Oysters with pancetta
Do you have a reason to celebrate? Oysters from the Big Green Egg will make your party pop! To turn this into a regular taste sensation, we wrap each oyster in two slices of pancetta. It’s a snap to prepare the oysters earlier in the day, so all you have to do is cook them before you serve them.
For the oysters
- 1/3 celery stalk (of the outer part of the stalk)
- 1 large mushroom
- 1 sprig of thyme
- 8 large oysters (creuses)
- 16 thin slices pancetta
- Light the Big Green Egg and heat, with the convEGGtor and the Stainless Steel Grid, to 150°C. Cut the celery and the mushroom into small cubes. Remove and finely chop the thyme leaves.
- Open the oyster shells and remove the oysters. Keep the shells.
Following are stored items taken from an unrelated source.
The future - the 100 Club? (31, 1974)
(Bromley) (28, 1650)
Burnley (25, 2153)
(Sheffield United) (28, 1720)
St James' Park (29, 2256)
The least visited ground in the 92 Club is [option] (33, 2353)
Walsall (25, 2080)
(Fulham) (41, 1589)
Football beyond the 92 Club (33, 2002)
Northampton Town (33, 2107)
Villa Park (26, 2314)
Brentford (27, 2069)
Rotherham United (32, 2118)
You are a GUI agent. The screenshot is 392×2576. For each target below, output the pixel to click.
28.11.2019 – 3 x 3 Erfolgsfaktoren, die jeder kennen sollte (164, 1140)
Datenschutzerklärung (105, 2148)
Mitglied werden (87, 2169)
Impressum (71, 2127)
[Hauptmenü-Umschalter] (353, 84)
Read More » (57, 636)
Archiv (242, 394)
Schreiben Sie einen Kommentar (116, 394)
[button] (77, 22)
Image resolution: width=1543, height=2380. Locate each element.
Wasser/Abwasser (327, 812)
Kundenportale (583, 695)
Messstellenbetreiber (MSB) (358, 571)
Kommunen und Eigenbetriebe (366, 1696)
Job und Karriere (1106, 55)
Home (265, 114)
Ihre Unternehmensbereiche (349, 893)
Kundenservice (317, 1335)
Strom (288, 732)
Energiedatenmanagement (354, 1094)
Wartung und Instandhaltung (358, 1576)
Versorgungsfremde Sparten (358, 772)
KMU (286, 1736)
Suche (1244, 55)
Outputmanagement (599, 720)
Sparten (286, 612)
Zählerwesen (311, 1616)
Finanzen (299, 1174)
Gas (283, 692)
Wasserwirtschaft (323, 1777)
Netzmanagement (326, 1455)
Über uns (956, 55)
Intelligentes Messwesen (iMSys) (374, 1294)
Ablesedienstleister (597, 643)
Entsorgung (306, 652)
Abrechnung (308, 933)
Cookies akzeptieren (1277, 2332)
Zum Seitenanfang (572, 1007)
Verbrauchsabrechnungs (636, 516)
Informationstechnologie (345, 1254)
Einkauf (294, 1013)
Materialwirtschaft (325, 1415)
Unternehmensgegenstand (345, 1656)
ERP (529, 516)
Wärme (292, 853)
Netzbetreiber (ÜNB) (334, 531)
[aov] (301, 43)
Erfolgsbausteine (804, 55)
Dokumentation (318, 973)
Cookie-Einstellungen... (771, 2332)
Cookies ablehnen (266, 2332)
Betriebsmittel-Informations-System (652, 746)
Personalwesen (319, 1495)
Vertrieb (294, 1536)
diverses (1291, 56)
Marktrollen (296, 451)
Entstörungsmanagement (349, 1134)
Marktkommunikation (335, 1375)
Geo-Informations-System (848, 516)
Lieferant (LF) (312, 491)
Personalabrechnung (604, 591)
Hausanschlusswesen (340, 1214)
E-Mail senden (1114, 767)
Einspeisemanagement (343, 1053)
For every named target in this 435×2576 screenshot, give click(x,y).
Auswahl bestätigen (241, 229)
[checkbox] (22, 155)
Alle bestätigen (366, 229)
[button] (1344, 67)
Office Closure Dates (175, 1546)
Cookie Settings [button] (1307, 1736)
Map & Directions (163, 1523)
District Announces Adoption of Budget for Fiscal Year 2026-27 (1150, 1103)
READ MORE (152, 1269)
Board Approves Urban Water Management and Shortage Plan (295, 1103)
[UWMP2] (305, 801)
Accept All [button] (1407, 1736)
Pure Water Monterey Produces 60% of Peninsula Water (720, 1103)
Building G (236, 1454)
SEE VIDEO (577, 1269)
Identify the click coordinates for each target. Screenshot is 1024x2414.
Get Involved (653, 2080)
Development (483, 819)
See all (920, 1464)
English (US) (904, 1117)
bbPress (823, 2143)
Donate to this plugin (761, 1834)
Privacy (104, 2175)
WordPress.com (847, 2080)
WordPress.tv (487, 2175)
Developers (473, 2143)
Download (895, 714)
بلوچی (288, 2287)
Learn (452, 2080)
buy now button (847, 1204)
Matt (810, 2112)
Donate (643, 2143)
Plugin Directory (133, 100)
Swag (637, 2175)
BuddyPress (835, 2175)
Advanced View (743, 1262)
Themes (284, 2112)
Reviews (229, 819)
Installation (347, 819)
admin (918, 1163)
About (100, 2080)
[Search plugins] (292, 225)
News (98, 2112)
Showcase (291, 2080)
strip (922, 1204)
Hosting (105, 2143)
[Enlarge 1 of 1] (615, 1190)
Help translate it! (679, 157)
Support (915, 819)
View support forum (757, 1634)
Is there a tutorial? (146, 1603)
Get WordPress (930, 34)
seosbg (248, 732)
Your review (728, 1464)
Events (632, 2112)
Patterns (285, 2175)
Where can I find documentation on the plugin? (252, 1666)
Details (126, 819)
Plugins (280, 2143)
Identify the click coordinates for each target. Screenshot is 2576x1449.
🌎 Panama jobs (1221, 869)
Wrap each oyster in two slices of pancetta and return them to their shells. Distribute the celery and mushroom cubes over the shells together with the finely chopped thyme. Close the oyster shells and tie each shell with a piece of iron wire (e.g. binding wire for flower arrangements). If necessary, store in the fridge until preparation.
- Place the oysters on the grid, close the lid of the EGG and cook for about 10 minutes.
- Remove the oysters from the grid. Carefully remove the binding wire and the top half of the shell, and place the oysters on a dish.